MySQL Indexes - Complete Guide

by Aaron • 11/22/2022, 8:34:12 AM

What is an Index
Index Classification
Index Disadvantages
Index Optimization
When Indexes Become Ineffective
Use Cases

What is an Index

A data structure that helps storage engines quickly retrieve data. MySQL primarily uses B+ Tree structures.

Advantages and Disadvantages

Advantages:

Reduces disk I/O operations, increasing data retrieval speed
Unique indexes ensure data uniqueness
GROUP BY and ORDER BY operations can significantly improve efficiency and reduce CPU consumption

Disadvantages:

Requires additional storage space for index data structures
Creating and maintaining indexes requires extra time; as data increases, the time consumption also increases, slowing down data modification operations

B+ Tree

find 8
step1:  1 <= 8 < 18
step2:  6 <= 8 < 12
step3:  6, "8", 10
finish

              "1",        18,         36
             /          |
           /            |
         /              |
   1, "6", 12         18, 24, 30
  /    |    \         /    |   \
1      6    12       18   24      ..........
3     "8"    15      20   26
5     10    17       22   28

Why Not Red-Black Trees

B+ Tree has fewer search operations: The complexity of balanced trees is approximately equal to tree height log_d^N. Red-black trees have d = 2, while B+ Trees have d much larger than 2.

Index Classification

By Number of Indexed Fields

Single field: Single column index

Example: ALTER TABLE member ADD INDEX email_index (email);
Multiple fields: Composite index

Example: ALTER TABLE member ADD INDEX email_tel_index (email, tel);

By Primary Key Indexing

Primary Key Index: Indexing on the primary key
1. Indexes based on the primary key; if no primary key is set, MySQL automatically generates a hidden field as the primary key index
2. Every table has a primary key index
3. B+ Tree leaf nodes store complete data
Secondary Index (Auxiliary Index): Indexing on non-primary keys
1. Indexes based on non-primary keys
2. B+ Tree leaf nodes store primary key values
3. Querying involves two steps: 1) Find primary key value using secondary index, 2) Use primary key index to find complete data (called “table lookup”)
4. If all required query data is available from the secondary index, table lookup is not needed

By Physical Storage

Clustered Index: B+ Tree leaf nodes store complete data
Non-Clustered Index: B+ Tree leaf nodes store primary key values

Other Types

Unique Index
1. Values are unique, can be NULL
2. Checks for uniqueness during CREATE, UPDATE, and INSERT operations

Index Optimization

Covering Index Optimization: Obtain data from secondary index without table lookup
Auto-increment: During INSERT, no data movement is required, and B+ Tree space fragmentation is reduced
NOT NULL: NULL values require additional storage for null index records
Place more selective index columns on the left (Selectivity: ratio of unique index values to total records)

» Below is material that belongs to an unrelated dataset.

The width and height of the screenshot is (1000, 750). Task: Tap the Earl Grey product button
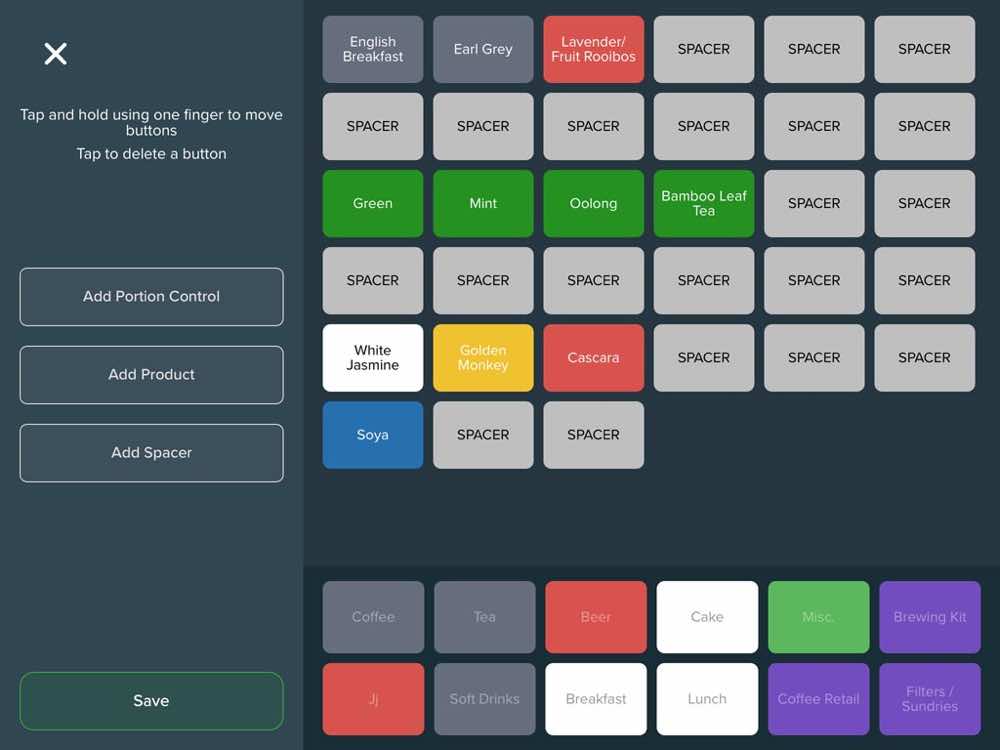(x=483, y=49)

When Indexes Become Ineffective

B+ Trees sort indexes, so if WHERE conditions cannot obtain continuous range data, the index becomes ineffective

Left or left-right wildcard matching on indexed columns

-- Examples:
SELECT * FROM user WHERE name LIKE "%ron";
SELECT * FROM user WHERE name LIKE "%ro%";

Using functions on indexed columns

-- Example:
SELECT * FROM user WHERE LENGTH(name) = 6;

-- MySQL 8.0+ allows functional indexes
ALTER TABLE user ADD KEY index_name_length ((LENGTH(name)));

Performing calculations on indexed columns

-- Example:
SELECT * FROM user WHERE id + 1 = 6;

Implicit type conversion on indexed columns

-- Example:
SELECT * FROM user WHERE name = 123;

-- MySQL's type conversion rule converts string to number for comparison

Composite index not following leftmost matching principle

-- Example:
-- Index: (a, b, c)
WHERE a = 6 AND b = 6 AND c = 6  -- ✓ Uses index
WHERE a = 6 AND b = 6            -- ✓ Uses index
WHERE a = 6                      -- ✓ Uses index

WHERE b = 6 AND c = 6            -- ✗ Full table scan
WHERE b = 6                      -- ✗ Full table scan

OR conditions

WHERE condition1 OR condition2

-- If condition2 doesn't have an index, the entire query becomes ineffective
-- Both conditions need indexes for the query to use indexes effectively

Use Cases

Small tables: Full table scans are often more efficient than creating indexes
Very large tables: The cost of creating and maintaining indexes becomes too high (consider partitioning)
High selectivity columns: Indexes work best on columns with many unique values
Frequently queried columns: Columns used in WHERE, ORDER BY, and JOIN conditions

Best Practices

Create indexes on frequently queried columns
Use composite indexes for multi-column queries
Monitor index usage with EXPLAIN
Remove unused indexes
Consider covering indexes to avoid table lookups
Be mindful of index maintenance overhead

Understanding these principles will help you design efficient database schemas and write optimized queries that make the best use of MySQL’s indexing capabilities.